57.下列何種螢光物質最常應用於DNA晶片的偵測？
(A)fluorescein和rhodamine
(B)DAPI和propidium iodide
(C)acridine orange和Texas Red
(D)Cy3和Cy5

D) High sensitivity, stable

這題的正確答案是 (D) Cy3和Cy5。

在 DNA 晶片（DNA Microarray）技術中，這兩種螢光染料是最標準且最廣泛使用的標記工具，原因如下：

為什麼選擇 Cy3 與 Cy5？

• 雙色偵測（Dual-color detection）： DNA 晶片通常需要比較兩個不同的樣本（例如：正常細胞 vs. 癌細胞）。我們會將其中一個樣本標記上 Cy3（呈現綠色螢光），另一個標記上 Cy5（呈現紅色螢光）。

• 光譜不重疊： 這兩種染料的激發光與發射光波長分得很開，可以同時在一個晶片上偵測兩種訊號而不會互相干擾。

  • Cy3：吸收波長約 550 nm（綠光）。

  • Cy5：吸收波長約 650 nm（紅光）。

• 穩定的物理特性： 它們與核苷酸結合後的螢光強度高、背景值低，非常適合用於微陣列的定量分析。

其他選項分析

• (A) fluorescein 和 rhodamine： 雖然也是常用的螢光染料，但較常用於螢光抗體染色（如 IFA），在現代高通量 DNA 晶片分析中不如 Cy 系列普及。
  (fluorescein 488 nm /494 nm)
  (rhodamine 490-570 nm/550-620 nm)

• (B) DAPI 和 propidium iodide (PI)： 這兩者主要用於細胞核染色或流式細胞儀（Flow Cytometry）偵測 DNA 含量（染色體定數），並非用於標記探針。
  DAPI-->是一種藍色螢光染料，能與DNA強力結合，常用於螢光顯微鏡中將細胞核染成藍色，它透過與雙鏈DNA的AT-rich區域結合而發出螢光
  PI-->透過插入鹼基之間與DNA結合，很少或幾乎沒有序列選擇偏好，螢光顯微鏡、共聚焦雷射掃描顯微鏡、流式細胞儀和螢光測定法常用
  (DAPI:358 nm/461 nm)
  (propidium iodide:535nm/617nm)

• (C) acridine orange 和 Texas Red： Acridine orange 常見於檢測核酸的單雙股結構（如精子 DNA 完整性），Texas Red 則常與 fluorescein 搭配，但在晶片應用上非主流。
  acridine orange-->能鑲嵌於兩個相鄰的鹼基對之間，使部分雙螺旋DNA鬆開。使DNA鏈增加或缺失一個鹼基，造成移碼突變
  Texas Red-->sulforhodamine 101 acid chloride，rhodamine的一種
  (acridine orange:488nm/515nm
  (Texas Red:595/613)

• DNA 晶片判讀基因表現量的核心原理是**「競爭性雜合（Competitive Hybridization）」

  1. 樣本準備與顏色標記

  想像我們要比較「正常細胞」與「癌細胞」的基因表現差異：

  • 正常細胞：提取出的 mRNA 轉成 cDNA 後，標記上 Cy3 (綠色)。

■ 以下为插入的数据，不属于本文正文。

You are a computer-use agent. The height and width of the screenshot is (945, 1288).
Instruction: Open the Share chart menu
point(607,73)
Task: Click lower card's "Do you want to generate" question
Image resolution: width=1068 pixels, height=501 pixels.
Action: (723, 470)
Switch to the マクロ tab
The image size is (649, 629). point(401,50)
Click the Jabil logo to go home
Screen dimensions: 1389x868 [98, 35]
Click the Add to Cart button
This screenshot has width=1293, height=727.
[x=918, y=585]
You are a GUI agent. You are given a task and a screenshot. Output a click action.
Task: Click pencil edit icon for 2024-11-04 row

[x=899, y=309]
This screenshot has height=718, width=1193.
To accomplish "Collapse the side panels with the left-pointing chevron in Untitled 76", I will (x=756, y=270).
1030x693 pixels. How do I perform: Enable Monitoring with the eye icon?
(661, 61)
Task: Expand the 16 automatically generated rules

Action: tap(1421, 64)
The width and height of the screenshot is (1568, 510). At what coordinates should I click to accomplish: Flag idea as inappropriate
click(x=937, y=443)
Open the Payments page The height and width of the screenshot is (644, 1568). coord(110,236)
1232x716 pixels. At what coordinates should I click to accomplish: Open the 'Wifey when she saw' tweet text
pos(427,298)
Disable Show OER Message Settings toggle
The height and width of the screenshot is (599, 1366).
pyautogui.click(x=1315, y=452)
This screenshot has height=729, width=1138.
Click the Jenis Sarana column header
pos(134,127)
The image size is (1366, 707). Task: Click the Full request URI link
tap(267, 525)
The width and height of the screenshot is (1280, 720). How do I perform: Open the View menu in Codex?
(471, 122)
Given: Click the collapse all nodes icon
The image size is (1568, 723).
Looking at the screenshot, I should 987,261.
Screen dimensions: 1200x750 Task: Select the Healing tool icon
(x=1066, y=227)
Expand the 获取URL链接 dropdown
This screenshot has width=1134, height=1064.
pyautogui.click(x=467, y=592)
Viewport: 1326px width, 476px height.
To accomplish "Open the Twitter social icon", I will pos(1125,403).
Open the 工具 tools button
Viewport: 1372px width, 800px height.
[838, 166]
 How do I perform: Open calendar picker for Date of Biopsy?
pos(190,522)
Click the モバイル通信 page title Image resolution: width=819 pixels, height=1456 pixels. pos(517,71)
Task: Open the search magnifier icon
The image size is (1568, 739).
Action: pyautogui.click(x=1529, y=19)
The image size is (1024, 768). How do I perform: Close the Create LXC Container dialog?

  • 癌細胞：提取出的 mRNA 轉成 cDNA 後，標記上 Cy5 (紅色)。

  2. 雜合反應 (Hybridization)

  將這兩組標記了不同顏色的 cDNA 混合，一起滴在含有成千上萬個基因探針（Probe）的晶片上。性質互補的 cDNA 會各自去找對應的基因位置結合。

  3. 掃描與顏色判讀

  掃描器會分別讀取綠光（Cy3）與紅光（Cy5）的強度，並將兩者重疊（Overlay）。每個小點（Spot）呈現的顏色，就代表了基因表現的消長：

  • 呈現紅色 (Cy5 強勢)： 代表該基因在癌細胞中表現量較高。這可能是造成癌症的「致癌基因（Oncogene）」。

  • 呈現綠色 (Cy3 強勢)： 代表該基因在正常細胞中表現量較高。在癌細胞中，該基因可能被關閉或受到抑制（例如抑癌基因）。

  • 呈現黃色 (紅＋綠混色)： 代表該基因在兩組樣本中的表現量幾乎一樣。

  • 呈現黑色 (無螢光)： 代表兩組樣本中都沒有表達該基因。

  總結

  研究人員會透過計算 Red/Green 的比值（Ratio） 來進行定量分析：

  • Ratio > 1：基因表現上調（Up-regulated）。

  • Ratio < 1：基因表現下調（Down-regulated）。

  這種方法讓我們能在一次實驗中，同時監控數萬個基因的變化，是精準醫學和癌症研究中非常重要的工具。